▶ Required action:
Each line from the one that has "Open the Вторая половина team label" through the end of the entries below must be written out exactly; leave out all other lines.

▶ Material for this exercise:

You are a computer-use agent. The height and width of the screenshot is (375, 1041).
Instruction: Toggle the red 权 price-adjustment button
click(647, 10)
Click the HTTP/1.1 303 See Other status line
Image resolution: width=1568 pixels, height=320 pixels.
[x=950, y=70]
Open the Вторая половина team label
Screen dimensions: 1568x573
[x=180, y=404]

▶ Response to the exercise:
Open the Вторая половина team label
Screen dimensions: 1568x573
[x=180, y=404]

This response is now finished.